I remember one afternoon, when toward sunset the army having gone into camp for the night, Gen. Lee's headquarters being established in a little farmhouse near Chantilla, I think in Loudoun county, the General went out with one of his staff officers for a walk into an apple orchard. They were gone perhaps an hour. While they were gone a guard had been set around the cottage with instructions to let none pass without an order from Gen. Lee.
When Gen. Lee returned with his aid by his side, he was halted by Frank Peak (a member of my company, now living in Alexandria, Va.). They both halted, and Peak said to them, "My instructions are to let none pass without an order from Gen. Lee." Gen. Lee turned to his aid and said, "Stop, the sentinel has halted us." The officer (I think it was Col. Marshall, who afterward lived in Baltimore, and died there not long ago) stepped forward and said, "This is Gen. Lee himself, who gives all orders." Peak saluted them, and they passed on.
Before day the next morning the army was in motion toward Maryland, Gen. Lee still riding in the ambulance, very much, no doubt, to the chagrin of "Traveler," who was led by a soldier, just behind the ambulance.
Owing to the hard-fought battles around Richmond, Cedar Run and Manassas (which followed each other in rapid succession), and the long, weary marches through the hot July days, often far into the night, many of Lee's soldiers, who were foot-sore and broken down, straggled from the ranks, being unable to keep up with the stronger men. So great was the number that it was said that half his army were straggling along the roads and through the fields, subsisting as they could on fruits and berries, and whatever food they could get from farmhouses.

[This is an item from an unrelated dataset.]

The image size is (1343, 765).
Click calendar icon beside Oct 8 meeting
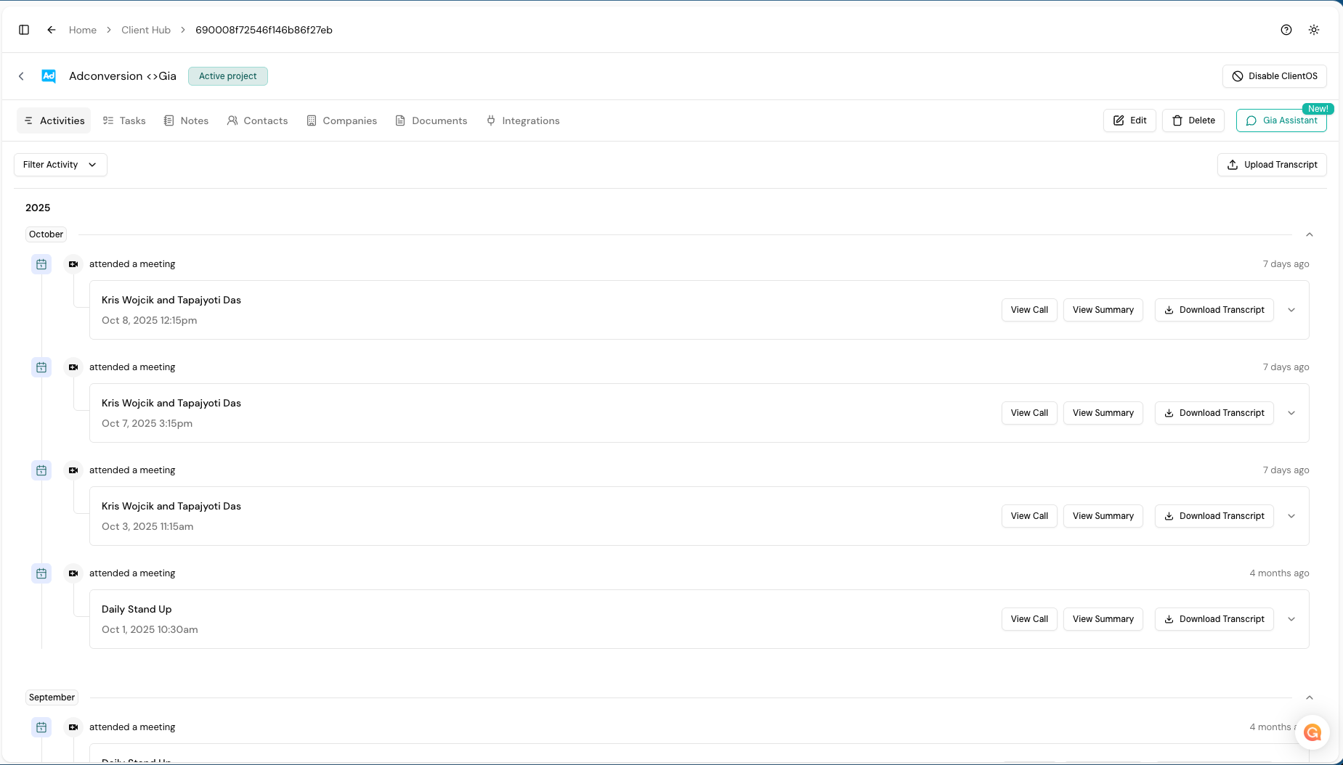[x=41, y=264]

As the army crossed the Potomac (four miles east of Leesburg) Gen. Lee had to make some provision for the stragglers. It would not do to let them follow the army into the enemy's country, because they would all be captured. He concluded to abandon his bodyguard and leave it at the river, with instructions to turn the stragglers and tell them to move toward Winchester, beyond the Shenandoah. This was the point, no doubt, that Gen. Lee had fixed as the place to which he would bring his army when his Maryland campaign was over.
It was with much regret that we had to give up our post of honor as guard to the head of the army to take charge of sore-footed stragglers. But a soldier's duty is to obey orders.

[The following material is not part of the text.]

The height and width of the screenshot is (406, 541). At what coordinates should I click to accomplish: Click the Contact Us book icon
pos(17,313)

The army crossed the river into Maryland, and we were kept busy for a week sending the stragglers toward Winchester.
Some bore wounds received in the battles mentioned, and their bandages in many cases still showed the dried blood as evidence that they had not always been stragglers. Some were sick, and some too lame to walk, and it became necessary for us to go out among the farmers and procure wagons to haul the disabled. In doing so, it was my duty to call on an old Quaker family by the name of Janney, near Goose Creek meeting-house, Loudoun county, and get his four-horse wagon and order it to Leesburg. This I did in good soldier style, not appreciating the old adage that "Chickens come home to roost."